RECORD EXCERPTS:
>> Begin
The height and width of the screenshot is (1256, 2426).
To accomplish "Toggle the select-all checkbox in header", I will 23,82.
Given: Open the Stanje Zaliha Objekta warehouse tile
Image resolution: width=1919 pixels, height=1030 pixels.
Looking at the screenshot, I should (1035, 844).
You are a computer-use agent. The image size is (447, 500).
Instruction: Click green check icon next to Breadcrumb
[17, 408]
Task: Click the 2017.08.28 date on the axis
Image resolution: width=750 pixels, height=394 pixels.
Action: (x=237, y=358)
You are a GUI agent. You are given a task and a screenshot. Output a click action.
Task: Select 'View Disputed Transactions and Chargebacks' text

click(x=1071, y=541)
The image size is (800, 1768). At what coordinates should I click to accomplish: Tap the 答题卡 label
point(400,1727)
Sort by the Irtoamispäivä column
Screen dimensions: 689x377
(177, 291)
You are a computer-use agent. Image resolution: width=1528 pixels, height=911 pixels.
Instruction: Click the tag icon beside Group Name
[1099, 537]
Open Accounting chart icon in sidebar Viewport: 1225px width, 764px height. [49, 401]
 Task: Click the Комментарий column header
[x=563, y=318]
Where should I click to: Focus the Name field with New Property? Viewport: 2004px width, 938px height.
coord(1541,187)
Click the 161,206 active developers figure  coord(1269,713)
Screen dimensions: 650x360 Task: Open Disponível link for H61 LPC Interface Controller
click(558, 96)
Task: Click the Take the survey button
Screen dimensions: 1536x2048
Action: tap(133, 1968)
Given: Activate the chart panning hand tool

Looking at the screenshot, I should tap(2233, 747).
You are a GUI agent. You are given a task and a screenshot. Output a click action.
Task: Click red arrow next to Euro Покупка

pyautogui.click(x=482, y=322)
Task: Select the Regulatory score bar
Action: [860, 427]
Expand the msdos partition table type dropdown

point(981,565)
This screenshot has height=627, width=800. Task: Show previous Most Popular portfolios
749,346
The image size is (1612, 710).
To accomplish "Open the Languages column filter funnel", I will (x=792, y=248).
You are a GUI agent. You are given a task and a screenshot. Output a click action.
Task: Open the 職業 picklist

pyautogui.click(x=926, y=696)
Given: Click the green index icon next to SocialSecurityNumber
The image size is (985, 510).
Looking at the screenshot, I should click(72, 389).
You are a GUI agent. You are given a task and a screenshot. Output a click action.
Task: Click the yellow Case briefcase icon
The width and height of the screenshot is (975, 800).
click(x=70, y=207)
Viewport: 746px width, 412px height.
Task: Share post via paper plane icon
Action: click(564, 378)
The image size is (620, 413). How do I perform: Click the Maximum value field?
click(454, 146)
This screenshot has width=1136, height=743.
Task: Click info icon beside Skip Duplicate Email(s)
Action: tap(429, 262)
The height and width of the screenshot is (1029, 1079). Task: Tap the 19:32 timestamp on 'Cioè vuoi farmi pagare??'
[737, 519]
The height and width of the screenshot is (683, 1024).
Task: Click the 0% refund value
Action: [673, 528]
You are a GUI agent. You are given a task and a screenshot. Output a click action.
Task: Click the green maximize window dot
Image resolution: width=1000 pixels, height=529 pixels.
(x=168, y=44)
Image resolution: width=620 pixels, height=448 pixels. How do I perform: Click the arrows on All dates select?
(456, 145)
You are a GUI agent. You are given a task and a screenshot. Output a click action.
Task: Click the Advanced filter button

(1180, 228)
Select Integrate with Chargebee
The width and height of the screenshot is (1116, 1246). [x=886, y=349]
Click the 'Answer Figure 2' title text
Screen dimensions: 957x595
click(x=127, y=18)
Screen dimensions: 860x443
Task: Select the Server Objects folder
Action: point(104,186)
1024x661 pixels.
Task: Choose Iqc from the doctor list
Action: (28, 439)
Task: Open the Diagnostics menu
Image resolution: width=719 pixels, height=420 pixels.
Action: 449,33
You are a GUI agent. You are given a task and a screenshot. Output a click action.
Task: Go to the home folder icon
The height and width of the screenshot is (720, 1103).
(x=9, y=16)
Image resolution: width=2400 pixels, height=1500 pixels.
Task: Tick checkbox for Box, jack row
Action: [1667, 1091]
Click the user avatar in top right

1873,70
>> End
INSTRUCTION:
Output every line of the items above as a JSON list of strings, one string per line, leaving out blank lines.

RESPONSE TO THE EXERCISE:
[
  "The height and width of the screenshot is (1256, 2426).",
  "To accomplish \"Toggle the select-all checkbox in header\", I will 23,82.",
  "Given: Open the Stanje Zaliha Objekta warehouse tile",
  "Image resolution: width=1919 pixels, height=1030 pixels.",
  "Looking at the screenshot, I should (1035, 844).",
  "You are a computer-use agent. The image size is (447, 500).",
  "Instruction: Click green check icon next to Breadcrumb",
  "[17, 408]",
  "Task: Click the 2017.08.28 date on the axis",
  "Image resolution: width=750 pixels, height=394 pixels.",
  "Action: (x=237, y=358)",
  "You are a GUI agent. You are given a task and a screenshot. Output a click action.",
  "Task: Select 'View Disputed Transactions and Chargebacks' text",
  "click(x=1071, y=541)",
  "The image size is (800, 1768). At what coordinates should I click to accomplish: Tap the 答题卡 label",
  "point(400,1727)",
  "Sort by the Irtoamispäivä column",
  "Screen dimensions: 689x377",
  "(177, 291)",
  "You are a computer-use agent. Image resolution: width=1528 pixels, height=911 pixels.",
  "Instruction: Click the tag icon beside Group Name",
  "[1099, 537]",
  "Open Accounting chart icon in sidebar Viewport: 1225px width, 764px height. [49, 401]",
  " Task: Click the Комментарий column header",
  "[x=563, y=318]",
  "Where should I click to: Focus the Name field with New Property? Viewport: 2004px width, 938px height.",
  "coord(1541,187)",
  "Click the 161,206 active developers figure  coord(1269,713)",
  "Screen dimensions: 650x360 Task: Open Disponível link for H61 LPC Interface Controller",
  "click(558, 96)",
  "Task: Click the Take the survey button",
  "Screen dimensions: 1536x2048",
  "Action: tap(133, 1968)",
  "Given: Activate the chart panning hand tool",
  "Looking at the screenshot, I should tap(2233, 747).",
  "You are a GUI agent. You are given a task and a screenshot. Output a click action.",
  "Task: Click red arrow next to Euro Покупка",
  "pyautogui.click(x=482, y=322)",
  "Task: Select the Regulatory score bar",
  "Action: [860, 427]",
  "Expand the msdos partition table type dropdown",
  "point(981,565)",
  "This screenshot has height=627, width=800. Task: Show previous Most Popular portfolios",
  "749,346",
  "The image size is (1612, 710).",
  "To accomplish \"Open the Languages column filter funnel\", I will (x=792, y=248).",
  "You are a GUI agent. You are given a task and a screenshot. Output a click action.",
  "Task: Open the 職業 picklist",
  "pyautogui.click(x=926, y=696)",
  "Given: Click the green index icon next to SocialSecurityNumber",
  "The image size is (985, 510).",
  "Looking at the screenshot, I should click(72, 389).",
  "You are a GUI agent. You are given a task and a screenshot. Output a click action.",
  "Task: Click the yellow Case briefcase icon",
  "The width and height of the screenshot is (975, 800).",
  "click(x=70, y=207)",
  "Viewport: 746px width, 412px height.",
  "Task: Share post via paper plane icon",
  "Action: click(564, 378)",
  "The image size is (620, 413). How do I perform: Click the Maximum value field?",
  "click(454, 146)",
  "This screenshot has width=1136, height=743.",
  "Task: Click info icon beside Skip Duplicate Email(s)",
  "Action: tap(429, 262)",
  "The height and width of the screenshot is (1029, 1079). Task: Tap the 19:32 timestamp on 'Cioè vuoi farmi pagare??'",
  "[737, 519]",
  "The height and width of the screenshot is (683, 1024).",
  "Task: Click the 0% refund value",
  "Action: [673, 528]",
  "You are a GUI agent. You are given a task and a screenshot. Output a click action.",
  "Task: Click the green maximize window dot",
  "Image resolution: width=1000 pixels, height=529 pixels.",
  "(x=168, y=44)",
  "Image resolution: width=620 pixels, height=448 pixels. How do I perform: Click the arrows on All dates select?",
  "(456, 145)",
  "You are a GUI agent. You are given a task and a screenshot. Output a click action.",
  "Task: Click the Advanced filter button",
  "(1180, 228)",
  "Select Integrate with Chargebee",
  "The width and height of the screenshot is (1116, 1246). [x=886, y=349]",
  "Click the 'Answer Figure 2' title text",
  "Screen dimensions: 957x595",
  "click(x=127, y=18)",
  "Screen dimensions: 860x443",
  "Task: Select the Server Objects folder",
  "Action: point(104,186)",
  "1024x661 pixels.",
  "Task: Choose Iqc from the doctor list",
  "Action: (28, 439)",
  "Task: Open the Diagnostics menu",
  "Image resolution: width=719 pixels, height=420 pixels.",
  "Action: 449,33",
  "You are a GUI agent. You are given a task and a screenshot. Output a click action.",
  "Task: Go to the home folder icon",
  "The height and width of the screenshot is (720, 1103).",
  "(x=9, y=16)",
  "Image resolution: width=2400 pixels, height=1500 pixels.",
  "Task: Tick checkbox for Box, jack row",
  "Action: [1667, 1091]",
  "Click the user avatar in top right",
  "1873,70"
]